AMHERST, Mass. – Results of a new study reported this week by David Moorman of the University of Massachusetts Amherst and Gary Aston-Jones of Rutgers University suggest that adjusting behavior based on previous events involves an unexpected mix of neurons working together in the brain’s prefrontal cortex.
Findings appear in this week’s early online version of Proceedings of the National Academy of Sciences.
As Moorman explains, “One prominent hypothesis, based on previous research, argues that neurons in the dorsal prefrontal cortex control active behaviors related to ‘going’ and that different neurons in ventral prefrontal regions control inhibitory behaviors related to ‘stopping.’ We tested this hypothesis by recording the activity of neurons in both of these prefrontal regions in rats while they pressed levers to get rewards.”

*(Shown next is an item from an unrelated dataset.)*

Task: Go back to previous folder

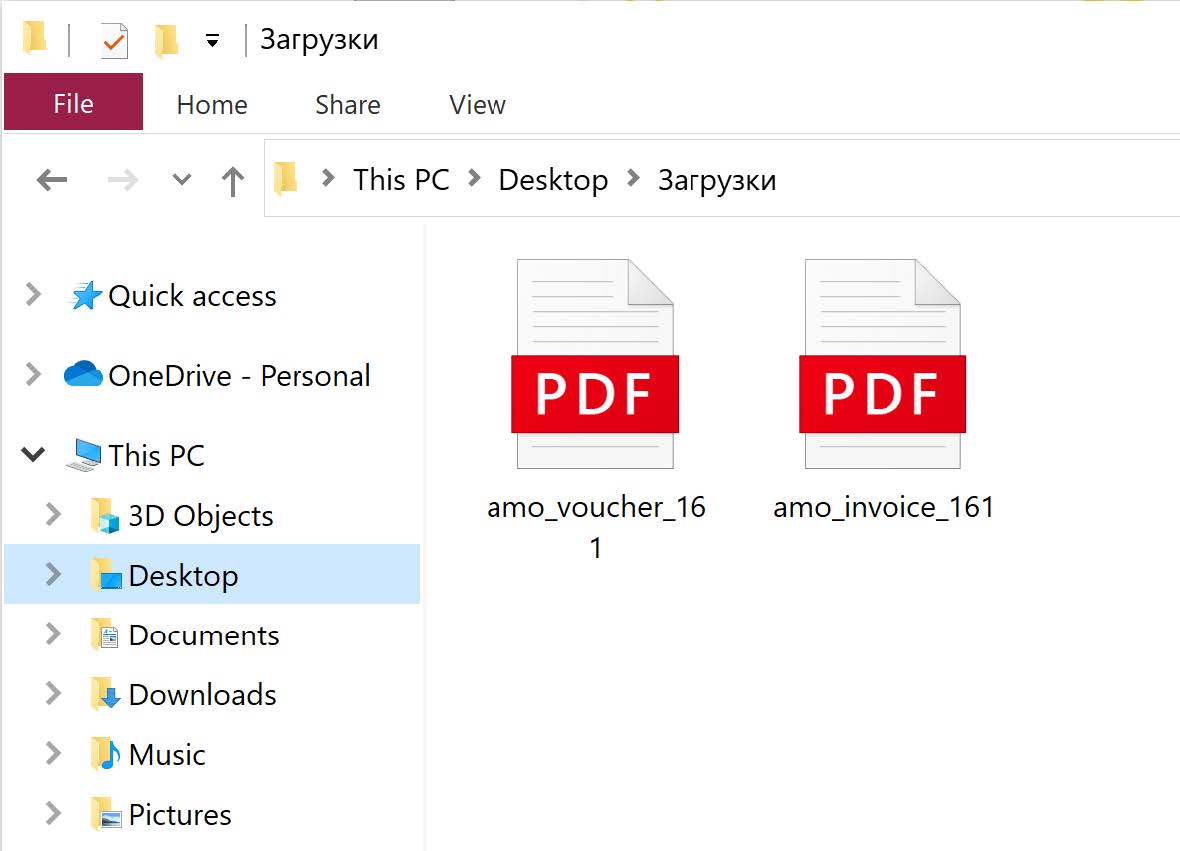Action: (x=52, y=180)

Instead of finding that one area controlled going and the other stopping, he adds, “we found that both regions worked together to provide information about the relationship between actions and outcomes, essentially informing the animal what would happen if it pressed or did not press a lever, in our experiment. The neurons basically signaled whether or not the animal understood the ‘rules of the game,’ which is important for all animals, including people. It lets them know when to exert effort to get a reward and when to conserve energy when nothing is available.”
The authors say this new understanding in rats may in the future help to inform research on how these brain systems may be disrupted in human psychiatric disorders such as schizophrenia or addiction, both characterized by an impaired ability to adjust one’s actions based on events.

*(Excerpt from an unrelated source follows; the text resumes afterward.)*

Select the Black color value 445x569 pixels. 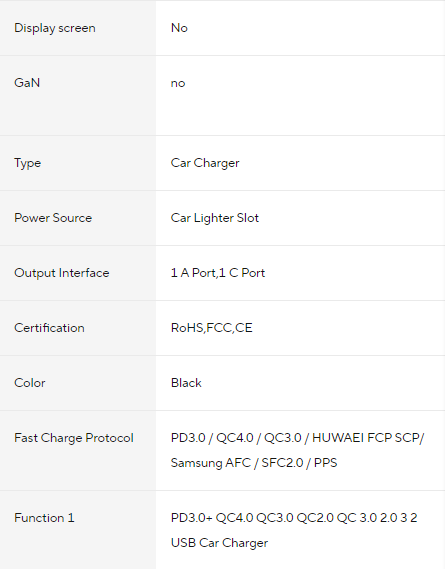click(x=186, y=383)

“Understanding which circuits encode this contextual information, and how, allows us to pinpoint targets for treatment of complicated psychiatric diseases,” Moorman adds. He did this work while at the Medical University of South Carolina; he is now an assistant professor in the department of psychological and brain sciences at UMass Amherst.
These experiments involved making a sweetened drink available to rats who learned they could get the reward by pressing a lever. The researchers then extinguished this behavior by withholding the sweet reward even when the animal pressed the lever. Tiny electrode probes thinner than a human hair were implanted painlessly in both dorsal and ventral prefrontal cortex to measure neuronal activity.
“We went into this expecting to see ‘go’ neurons activate with ‘go’ behaviors and ‘stop’ neurons with extinction,” Moorman says. “What we found instead is that neurons would fire in both areas, and would keep firing in both areas during extinction.” In fact, both ‘go’ and ‘stop’ neurons fired more frequently, or strongly, when the animal expected a reward and went for it, as well as when the animal did not expect a reward and held back. A subtle, but important difference than what they expected, Moorman says.
“It was surprising and interesting,” he notes. “This is the first time we have tested the dorsal vs. ventral hypothesis in this way. What we observed adds a new spin; the neurons in both places are working together to make these behaviors happen. Clearly they don’t fall into black and white, dichotomous functions. They work together to control behavior,” he notes.
“We concluded that as the animal learns what the outcome is going to be, this prefrontal neuronal firing is a marker of learning the rules,” the neuroscientist says.
“It turns out that there is other research that lines up perfectly with this. We found support for the idea that context and rules matter, and one of the prefrontal cortex’s jobs is to make sense of all information. When the neurons fire, it reflects that the rat is able to correctly recognize the relationship between actions and outcomes. This is a new way of thinking about how these two different brain areas contribute to these processes.”
Moorman feels that neuroscience is migrating away from simpler to more sophisticated ideas of what these brain areas are doing. “This paper emphasizes that the prefrontal cortex, and the brain as a whole, is a complicated system involved in complicated behavior. We still have a lot to figure out and we need to embrace this complexity to understand how everything works,” he notes.
In the future the researchers plan to explore this line of research further to “really understand how neuron activity in the prefrontal cortex encodes behavior, and to what degree these signals vary or are consistent. For example, are there specific circuits that fire together to control these behaviors? And how are these circuits disrupted in mental illness? I’m looking forward to the answers leading us on to more questions.”